Work instructions:
Of the entries below, restate word for word only the section that runs from the line with "Rezensionen [tab] (31, 764)" to the line with "Refund Policy (244, 684)", counting both ends.

Source records:
——————————
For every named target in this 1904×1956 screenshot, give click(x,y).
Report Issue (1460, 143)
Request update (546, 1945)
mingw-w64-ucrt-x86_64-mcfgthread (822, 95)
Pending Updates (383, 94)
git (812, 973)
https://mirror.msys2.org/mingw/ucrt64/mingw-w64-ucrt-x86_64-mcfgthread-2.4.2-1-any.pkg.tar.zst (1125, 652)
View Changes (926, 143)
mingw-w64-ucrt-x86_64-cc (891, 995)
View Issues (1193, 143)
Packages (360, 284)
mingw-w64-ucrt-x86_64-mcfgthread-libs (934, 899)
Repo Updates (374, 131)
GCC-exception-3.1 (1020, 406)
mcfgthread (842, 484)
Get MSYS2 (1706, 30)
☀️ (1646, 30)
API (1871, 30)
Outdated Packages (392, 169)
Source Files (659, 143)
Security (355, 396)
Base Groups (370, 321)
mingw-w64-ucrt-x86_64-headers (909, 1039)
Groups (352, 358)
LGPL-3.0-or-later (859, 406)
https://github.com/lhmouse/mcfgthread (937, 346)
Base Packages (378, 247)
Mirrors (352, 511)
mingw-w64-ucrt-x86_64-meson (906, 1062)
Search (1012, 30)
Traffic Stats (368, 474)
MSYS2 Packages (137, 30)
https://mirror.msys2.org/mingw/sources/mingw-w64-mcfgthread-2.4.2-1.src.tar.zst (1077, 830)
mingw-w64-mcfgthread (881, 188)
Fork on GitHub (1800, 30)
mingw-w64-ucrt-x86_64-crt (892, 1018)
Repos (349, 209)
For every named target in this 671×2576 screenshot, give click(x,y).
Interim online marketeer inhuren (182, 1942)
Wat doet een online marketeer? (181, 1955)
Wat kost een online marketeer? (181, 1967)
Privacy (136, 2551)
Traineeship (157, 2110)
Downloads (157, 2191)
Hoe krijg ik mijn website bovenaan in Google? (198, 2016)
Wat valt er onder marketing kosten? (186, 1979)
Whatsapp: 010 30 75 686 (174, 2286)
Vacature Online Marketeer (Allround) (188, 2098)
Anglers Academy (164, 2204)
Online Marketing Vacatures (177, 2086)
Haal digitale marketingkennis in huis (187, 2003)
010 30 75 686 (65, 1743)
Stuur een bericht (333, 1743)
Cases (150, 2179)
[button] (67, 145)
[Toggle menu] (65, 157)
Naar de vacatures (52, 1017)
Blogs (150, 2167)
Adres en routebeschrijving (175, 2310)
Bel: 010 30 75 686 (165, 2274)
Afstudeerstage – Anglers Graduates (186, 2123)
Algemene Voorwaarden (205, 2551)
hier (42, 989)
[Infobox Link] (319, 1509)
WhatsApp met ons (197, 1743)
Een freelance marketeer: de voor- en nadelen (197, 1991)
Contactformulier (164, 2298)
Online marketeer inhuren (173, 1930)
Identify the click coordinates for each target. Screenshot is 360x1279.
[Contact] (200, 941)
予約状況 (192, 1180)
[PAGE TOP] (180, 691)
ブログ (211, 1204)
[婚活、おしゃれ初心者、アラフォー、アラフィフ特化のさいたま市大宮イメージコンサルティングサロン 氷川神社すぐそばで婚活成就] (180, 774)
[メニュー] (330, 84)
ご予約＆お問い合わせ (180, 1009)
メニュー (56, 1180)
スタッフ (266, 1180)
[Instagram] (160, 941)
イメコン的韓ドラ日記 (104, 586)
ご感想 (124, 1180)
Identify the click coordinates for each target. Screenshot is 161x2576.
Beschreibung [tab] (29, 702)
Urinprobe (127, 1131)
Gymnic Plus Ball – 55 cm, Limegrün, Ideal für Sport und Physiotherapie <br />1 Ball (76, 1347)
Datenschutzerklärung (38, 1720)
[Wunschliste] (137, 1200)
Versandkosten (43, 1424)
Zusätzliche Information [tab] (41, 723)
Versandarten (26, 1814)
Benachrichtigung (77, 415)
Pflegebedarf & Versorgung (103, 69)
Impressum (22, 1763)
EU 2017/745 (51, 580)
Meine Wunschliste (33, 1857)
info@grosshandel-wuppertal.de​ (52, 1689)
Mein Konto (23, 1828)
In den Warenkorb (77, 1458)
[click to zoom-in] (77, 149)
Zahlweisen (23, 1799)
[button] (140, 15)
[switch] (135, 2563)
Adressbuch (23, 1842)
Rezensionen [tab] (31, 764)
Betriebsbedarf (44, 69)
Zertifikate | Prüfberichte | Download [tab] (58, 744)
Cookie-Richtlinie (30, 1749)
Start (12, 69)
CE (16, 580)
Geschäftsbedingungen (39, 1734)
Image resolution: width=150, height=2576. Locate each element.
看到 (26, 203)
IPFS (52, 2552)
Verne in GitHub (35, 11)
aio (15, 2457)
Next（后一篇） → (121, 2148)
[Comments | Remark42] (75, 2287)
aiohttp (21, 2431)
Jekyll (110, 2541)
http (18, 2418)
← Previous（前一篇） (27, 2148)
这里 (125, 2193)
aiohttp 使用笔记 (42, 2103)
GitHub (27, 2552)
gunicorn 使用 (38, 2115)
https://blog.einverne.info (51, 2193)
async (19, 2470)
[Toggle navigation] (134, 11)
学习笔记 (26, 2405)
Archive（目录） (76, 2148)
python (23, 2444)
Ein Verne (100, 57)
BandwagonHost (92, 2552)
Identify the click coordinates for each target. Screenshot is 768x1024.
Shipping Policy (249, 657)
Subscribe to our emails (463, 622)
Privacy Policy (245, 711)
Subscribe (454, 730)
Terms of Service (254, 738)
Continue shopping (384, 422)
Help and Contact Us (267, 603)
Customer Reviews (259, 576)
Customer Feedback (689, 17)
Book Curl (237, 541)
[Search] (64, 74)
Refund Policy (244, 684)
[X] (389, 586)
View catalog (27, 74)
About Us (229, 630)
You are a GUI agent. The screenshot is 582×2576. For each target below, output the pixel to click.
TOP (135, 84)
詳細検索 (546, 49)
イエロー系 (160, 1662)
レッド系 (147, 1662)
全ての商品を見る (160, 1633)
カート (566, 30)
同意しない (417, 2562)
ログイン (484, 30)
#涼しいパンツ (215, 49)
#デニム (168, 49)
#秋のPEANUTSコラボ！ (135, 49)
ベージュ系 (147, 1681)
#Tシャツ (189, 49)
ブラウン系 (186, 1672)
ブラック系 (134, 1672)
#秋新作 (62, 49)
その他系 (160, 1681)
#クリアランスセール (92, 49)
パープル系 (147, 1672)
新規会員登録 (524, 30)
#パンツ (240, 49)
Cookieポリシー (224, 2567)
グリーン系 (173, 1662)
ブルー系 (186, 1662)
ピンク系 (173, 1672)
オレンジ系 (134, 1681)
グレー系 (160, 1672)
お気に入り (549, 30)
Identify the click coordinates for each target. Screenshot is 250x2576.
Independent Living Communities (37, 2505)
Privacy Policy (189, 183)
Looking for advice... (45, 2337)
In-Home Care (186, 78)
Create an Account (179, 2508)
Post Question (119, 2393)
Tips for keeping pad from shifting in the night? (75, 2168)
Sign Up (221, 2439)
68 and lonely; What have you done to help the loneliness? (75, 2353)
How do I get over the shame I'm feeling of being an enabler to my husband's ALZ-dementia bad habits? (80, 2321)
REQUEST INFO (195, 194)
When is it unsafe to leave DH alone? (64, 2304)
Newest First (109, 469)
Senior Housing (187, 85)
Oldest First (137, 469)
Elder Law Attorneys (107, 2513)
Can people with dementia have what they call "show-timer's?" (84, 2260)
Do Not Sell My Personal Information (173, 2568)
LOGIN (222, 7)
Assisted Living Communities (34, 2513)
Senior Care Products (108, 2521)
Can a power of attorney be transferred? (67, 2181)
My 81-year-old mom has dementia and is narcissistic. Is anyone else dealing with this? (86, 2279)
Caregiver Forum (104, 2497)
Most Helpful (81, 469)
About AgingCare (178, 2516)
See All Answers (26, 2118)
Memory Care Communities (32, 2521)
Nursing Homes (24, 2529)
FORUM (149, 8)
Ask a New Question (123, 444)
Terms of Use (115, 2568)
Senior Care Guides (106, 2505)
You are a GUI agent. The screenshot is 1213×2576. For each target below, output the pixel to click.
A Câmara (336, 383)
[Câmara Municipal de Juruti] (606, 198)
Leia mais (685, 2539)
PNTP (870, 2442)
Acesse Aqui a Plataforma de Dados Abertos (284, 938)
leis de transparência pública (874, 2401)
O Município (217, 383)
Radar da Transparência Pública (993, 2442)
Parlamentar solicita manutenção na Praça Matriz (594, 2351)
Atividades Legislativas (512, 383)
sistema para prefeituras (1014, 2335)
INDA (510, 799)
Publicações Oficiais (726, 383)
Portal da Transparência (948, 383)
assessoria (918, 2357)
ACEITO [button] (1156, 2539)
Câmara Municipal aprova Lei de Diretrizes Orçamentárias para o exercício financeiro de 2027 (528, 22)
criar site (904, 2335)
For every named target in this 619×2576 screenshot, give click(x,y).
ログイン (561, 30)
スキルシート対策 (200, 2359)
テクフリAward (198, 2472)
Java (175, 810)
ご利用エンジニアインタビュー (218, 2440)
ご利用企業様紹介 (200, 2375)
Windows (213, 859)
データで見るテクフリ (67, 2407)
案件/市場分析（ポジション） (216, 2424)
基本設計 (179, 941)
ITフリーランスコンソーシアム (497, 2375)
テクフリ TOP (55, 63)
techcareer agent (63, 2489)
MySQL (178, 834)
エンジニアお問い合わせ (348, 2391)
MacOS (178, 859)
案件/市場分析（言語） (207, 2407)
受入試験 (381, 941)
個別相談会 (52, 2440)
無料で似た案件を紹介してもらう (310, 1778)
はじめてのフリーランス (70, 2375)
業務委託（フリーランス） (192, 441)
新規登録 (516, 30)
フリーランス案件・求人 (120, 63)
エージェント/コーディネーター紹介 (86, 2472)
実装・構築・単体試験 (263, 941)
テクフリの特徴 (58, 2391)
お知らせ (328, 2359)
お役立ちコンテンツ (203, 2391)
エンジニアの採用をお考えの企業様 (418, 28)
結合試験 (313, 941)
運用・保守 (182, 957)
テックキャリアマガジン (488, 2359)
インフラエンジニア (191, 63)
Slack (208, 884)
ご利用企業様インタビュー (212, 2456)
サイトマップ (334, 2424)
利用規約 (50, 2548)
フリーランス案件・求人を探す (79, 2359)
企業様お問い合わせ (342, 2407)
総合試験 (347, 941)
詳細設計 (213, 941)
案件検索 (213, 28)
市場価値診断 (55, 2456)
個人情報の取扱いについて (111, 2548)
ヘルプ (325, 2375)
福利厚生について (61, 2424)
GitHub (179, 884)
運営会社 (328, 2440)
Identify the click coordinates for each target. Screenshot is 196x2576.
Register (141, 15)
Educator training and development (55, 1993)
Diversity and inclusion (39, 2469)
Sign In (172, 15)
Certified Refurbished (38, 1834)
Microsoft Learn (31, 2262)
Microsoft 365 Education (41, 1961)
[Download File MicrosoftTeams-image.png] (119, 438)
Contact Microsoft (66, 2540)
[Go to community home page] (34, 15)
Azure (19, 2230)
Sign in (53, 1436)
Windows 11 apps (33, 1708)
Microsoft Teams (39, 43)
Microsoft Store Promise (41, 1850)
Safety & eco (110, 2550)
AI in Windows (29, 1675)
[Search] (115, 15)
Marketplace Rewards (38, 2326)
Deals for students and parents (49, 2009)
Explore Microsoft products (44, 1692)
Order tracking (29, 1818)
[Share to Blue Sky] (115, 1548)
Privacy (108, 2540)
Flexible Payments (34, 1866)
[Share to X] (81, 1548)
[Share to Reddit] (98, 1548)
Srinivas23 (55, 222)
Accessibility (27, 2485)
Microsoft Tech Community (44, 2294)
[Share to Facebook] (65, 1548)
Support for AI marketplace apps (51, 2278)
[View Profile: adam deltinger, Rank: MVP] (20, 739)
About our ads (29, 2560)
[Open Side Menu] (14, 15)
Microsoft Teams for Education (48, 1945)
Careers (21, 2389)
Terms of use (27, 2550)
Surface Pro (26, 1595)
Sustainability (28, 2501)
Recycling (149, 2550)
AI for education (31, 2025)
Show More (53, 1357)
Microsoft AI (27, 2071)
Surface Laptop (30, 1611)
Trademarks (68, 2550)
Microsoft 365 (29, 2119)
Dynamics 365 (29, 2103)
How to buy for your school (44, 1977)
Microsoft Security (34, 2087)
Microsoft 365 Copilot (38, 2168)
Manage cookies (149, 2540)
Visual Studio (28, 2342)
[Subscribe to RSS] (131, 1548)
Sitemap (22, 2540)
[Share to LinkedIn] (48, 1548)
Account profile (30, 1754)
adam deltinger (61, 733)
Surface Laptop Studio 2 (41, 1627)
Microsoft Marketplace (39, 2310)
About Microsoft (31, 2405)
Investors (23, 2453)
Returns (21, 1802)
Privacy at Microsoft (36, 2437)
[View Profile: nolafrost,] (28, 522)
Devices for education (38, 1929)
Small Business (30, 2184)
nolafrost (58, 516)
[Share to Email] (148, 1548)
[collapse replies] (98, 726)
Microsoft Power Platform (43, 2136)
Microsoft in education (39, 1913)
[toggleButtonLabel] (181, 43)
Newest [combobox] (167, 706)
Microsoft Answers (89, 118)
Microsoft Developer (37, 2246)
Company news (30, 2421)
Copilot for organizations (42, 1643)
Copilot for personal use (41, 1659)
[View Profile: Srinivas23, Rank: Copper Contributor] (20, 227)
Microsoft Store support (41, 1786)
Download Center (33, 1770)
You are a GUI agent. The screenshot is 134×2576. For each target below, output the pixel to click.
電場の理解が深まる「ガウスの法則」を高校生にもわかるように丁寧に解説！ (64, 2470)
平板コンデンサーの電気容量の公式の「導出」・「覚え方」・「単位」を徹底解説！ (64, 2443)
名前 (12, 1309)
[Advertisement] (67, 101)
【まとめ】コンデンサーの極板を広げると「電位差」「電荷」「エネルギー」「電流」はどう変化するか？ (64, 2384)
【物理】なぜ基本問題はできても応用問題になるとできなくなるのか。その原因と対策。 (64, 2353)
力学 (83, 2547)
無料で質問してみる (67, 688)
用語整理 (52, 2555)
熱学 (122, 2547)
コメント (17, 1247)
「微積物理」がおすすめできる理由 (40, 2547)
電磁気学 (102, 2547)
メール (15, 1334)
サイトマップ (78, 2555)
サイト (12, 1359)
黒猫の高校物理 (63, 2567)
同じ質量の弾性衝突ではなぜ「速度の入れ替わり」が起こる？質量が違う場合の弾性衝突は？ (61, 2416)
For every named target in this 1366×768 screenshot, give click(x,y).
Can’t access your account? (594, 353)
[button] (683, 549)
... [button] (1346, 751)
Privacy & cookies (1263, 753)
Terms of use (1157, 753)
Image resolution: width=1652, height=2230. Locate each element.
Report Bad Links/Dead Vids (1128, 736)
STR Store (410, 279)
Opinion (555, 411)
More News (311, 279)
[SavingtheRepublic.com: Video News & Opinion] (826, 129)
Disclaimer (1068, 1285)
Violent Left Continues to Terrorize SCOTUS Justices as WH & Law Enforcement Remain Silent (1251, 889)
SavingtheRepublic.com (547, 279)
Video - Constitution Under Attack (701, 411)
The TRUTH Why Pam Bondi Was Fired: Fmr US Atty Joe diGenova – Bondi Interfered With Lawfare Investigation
——————————
Answer box:
Rezensionen [tab] (31, 764)
Betriebsbedarf (44, 69)
Zertifikate | Prüfberichte | Download [tab] (58, 744)
Cookie-Richtlinie (30, 1749)
Start (12, 69)
CE (16, 580)
Geschäftsbedingungen (39, 1734)
Image resolution: width=150, height=2576. Locate each element.
看到 (26, 203)
IPFS (52, 2552)
Verne in GitHub (35, 11)
aio (15, 2457)
Next（后一篇） → (121, 2148)
[Comments | Remark42] (75, 2287)
aiohttp (21, 2431)
Jekyll (110, 2541)
http (18, 2418)
← Previous（前一篇） (27, 2148)
这里 (125, 2193)
aiohttp 使用笔记 (42, 2103)
GitHub (27, 2552)
gunicorn 使用 (38, 2115)
https://blog.einverne.info (51, 2193)
async (19, 2470)
[Toggle navigation] (134, 11)
学习笔记 (26, 2405)
Archive（目录） (76, 2148)
python (23, 2444)
Ein Verne (100, 57)
BandwagonHost (92, 2552)
Identify the click coordinates for each target. Screenshot is 768x1024.
Shipping Policy (249, 657)
Subscribe to our emails (463, 622)
Privacy Policy (245, 711)
Subscribe (454, 730)
Terms of Service (254, 738)
Continue shopping (384, 422)
Help and Contact Us (267, 603)
Customer Reviews (259, 576)
Customer Feedback (689, 17)
Book Curl (237, 541)
[Search] (64, 74)
Refund Policy (244, 684)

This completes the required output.